Fans of Netflix’s Orange is the New Black and other jailhouse dramas know that no one really wants to be imprisoned. Margaret Atwood challenges that assumption in The Heart Goes Last (Nan A Talese, September 29), a dystopian tale in which the protagonists can’t wait to play dress up in their orange prison boiler suits.
Atwood’s first standalone novel since the publication of 2000’s Man Booker Prize-winning The Blind Assassin continues her set-in-the-not-so-distant-future Positron e-book only series, the last of which was published in 2013.
At its core, The Heart Goes Last asks a provocative question: Would you trade your freedom for job security, a nice home and three solid meals a day? It’s an easy choice for Charmaine and Stan who when the novel opens are living in “the moist, stinky darkness” of their car, surviving on stale donuts and whatever else they can ferret from already picked over dumpsters.
When Charmaine sees a television ad for The Positron Project she thinks its promise of a home and jobs is the solution to their financial problems. They’re two of thousands of people whose lives have been disrupted by the grim economic realities of modern life. All they need to do is sign up and move to the town of Consilience where they will spend every other month living in a comfortable home and spend the other months in a sex-segregated prison.
Residents of Consilience share their homes with a pair of “alternates” who will also split their months between home and prison. The plan seems simple yet brilliant and the experimental Positron Project’s premise makes sense: “If every citizen is either a guard or a prisoner, the result would be full employment: half would be prisoners, the other half would be engaged in tending the prisoners in some way or other. Or tending those who tended them.”
Giving up all contact with the outside world including pop culture, friends, family and the internet seems a fair trade off—until it doesn’t. Charmaine accidentally meets and falls in love with Max, one of the alternates with whom she and Stan share their home. She and Max are forced to limit their assignations to the one day a month when they make the switch between home and prison. Stan, though he’s never met Max’s wife Jasmine, convinces himself that sex with her would be so much better than it is with Charmaine. He makes it his mission to meet her. All this sexual intrigue is darkly comedic and Atwood uses it to set the stage for an underground plot that could expose the truth about what’s really going on in Consilience and the prison.
Atwood is the doyenne of dystopian fiction and can’t resist employing her trademark cynicism in tales that examine the seamy underbelly of post-apocalyptic worlds. The novel’s supposition – like the one in her 1985 novel, The Handmaid’s Tale – that any society that limits personal liberties will spawn rebels is hardly unique. But Atwood’s gift for mixing rebellion with campy satire refreshes what could be a timeworn trope.

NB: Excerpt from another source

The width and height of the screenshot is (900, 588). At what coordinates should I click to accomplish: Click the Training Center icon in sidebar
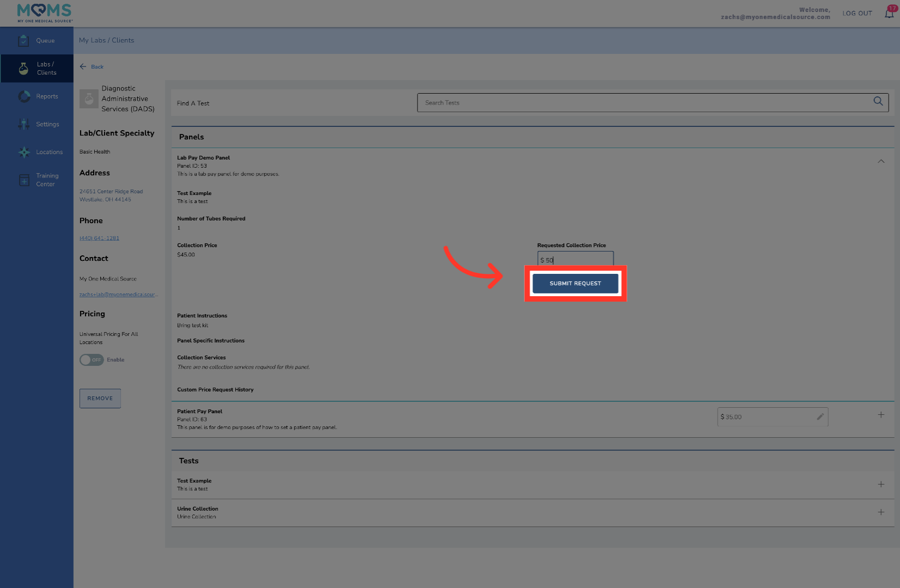[x=24, y=180]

The idea that greed will eventually corrupt any profit-driven endeavor also plays a key role in the fast-paced The Heart Goes Last. When the state prison in Orange is the New Black is privatized the lust for boosting the bottom line transforms the prison into a sweatshop where prisoners manufacture lingerie. In the Positron Project, the road to profits is paved with more unsavory activities including organ harvesting, the manufacture of sex robots and chemical procedures that turn men and women into sex slaves.
But not all the action takes place inside Consilience and its prison. A cavalcade of craziness runs through the second half of this novel and it’s peopled with a plethora of Elvis Presley and Marilyn Monroe impersonators, both human and robotic, and groups mimicking Blue Man Group that come in every color of the rainbow.
Much of this kaleidoscopic mash up of jumpsuit-wearing lounge lizards and pouty-lipped blonde bombshells takes place in Las Vegas, a city that Atwood seems to paint as its own special kind of horror show. Through complicated plot machinations, Atwood stitches together the goings on in Consilience and Las Vegas. It’s no surprise then that Stan, in his attempt to bring the truth about Consilience to the outside world, must hide his true self by working as an Elvis impersonator.
But let’s not forget that the title of Atwood’s novel is concerned with the human heart. So if some of the wackier plot threads seem disconnected from the novel’s message about individualism and freedom, readers need look no further than the love between Charmaine and Stan. Charmaine gets the shock of her life at novel’s end. It’s all the proof she needs that whenever our liberties are threatened or stolen, what we feel in our hearts can’t be crushed.